# YOUR GOAL
Your answer must be the exact lines from the one with "Select the cut icon in the toolbar" to the end of the data, both included, with no pictures.

━━━━━━━━━━

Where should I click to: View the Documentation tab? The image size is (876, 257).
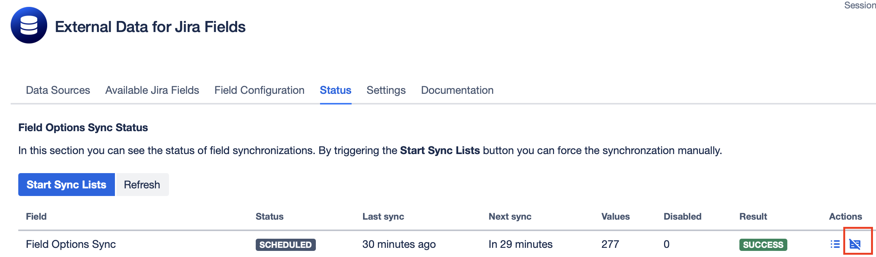pyautogui.click(x=457, y=90)
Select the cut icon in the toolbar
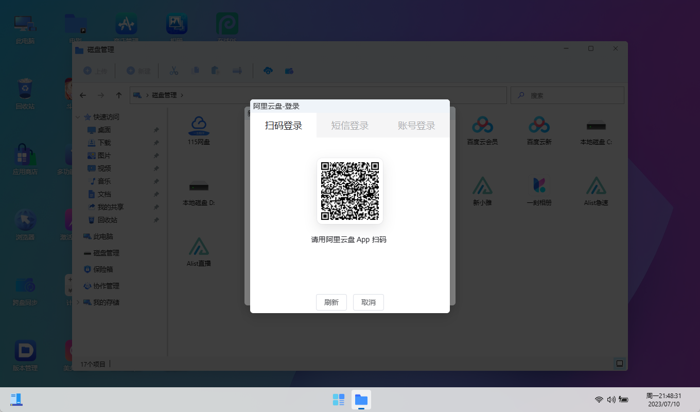 pos(174,71)
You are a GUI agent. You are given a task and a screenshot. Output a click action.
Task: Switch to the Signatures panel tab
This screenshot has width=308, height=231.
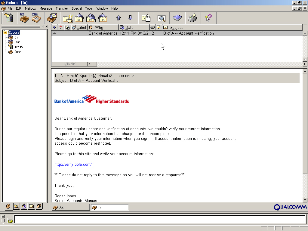24,206
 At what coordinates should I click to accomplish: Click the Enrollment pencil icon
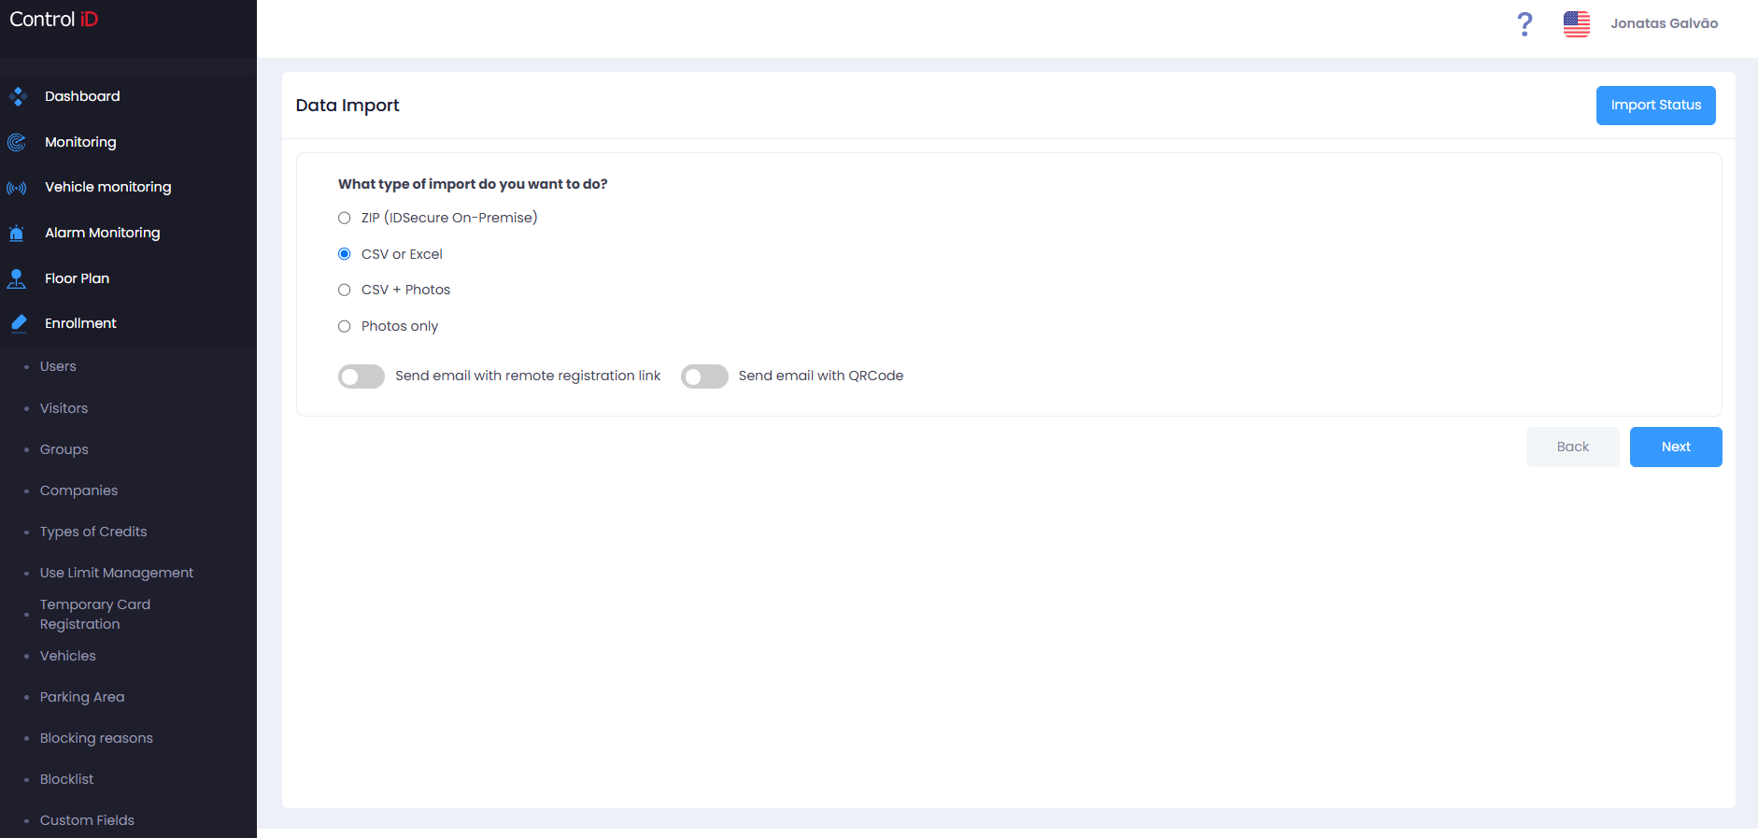[19, 323]
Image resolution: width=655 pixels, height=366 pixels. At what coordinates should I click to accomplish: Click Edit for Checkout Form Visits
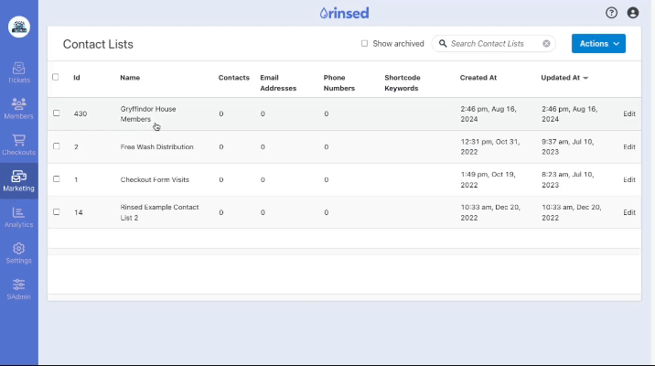[x=628, y=179]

━━━━━━━━━━

# WRITTEN SOLUTION
Select the cut icon in the toolbar
 pos(174,71)
You are a GUI agent. You are given a task and a screenshot. Output a click action.
Task: Switch to the Signatures panel tab
This screenshot has width=308, height=231.
24,206
 At what coordinates should I click to accomplish: Click the Enrollment pencil icon
[19, 323]
Image resolution: width=655 pixels, height=366 pixels. At what coordinates should I click to accomplish: Click Edit for Checkout Form Visits
[x=628, y=179]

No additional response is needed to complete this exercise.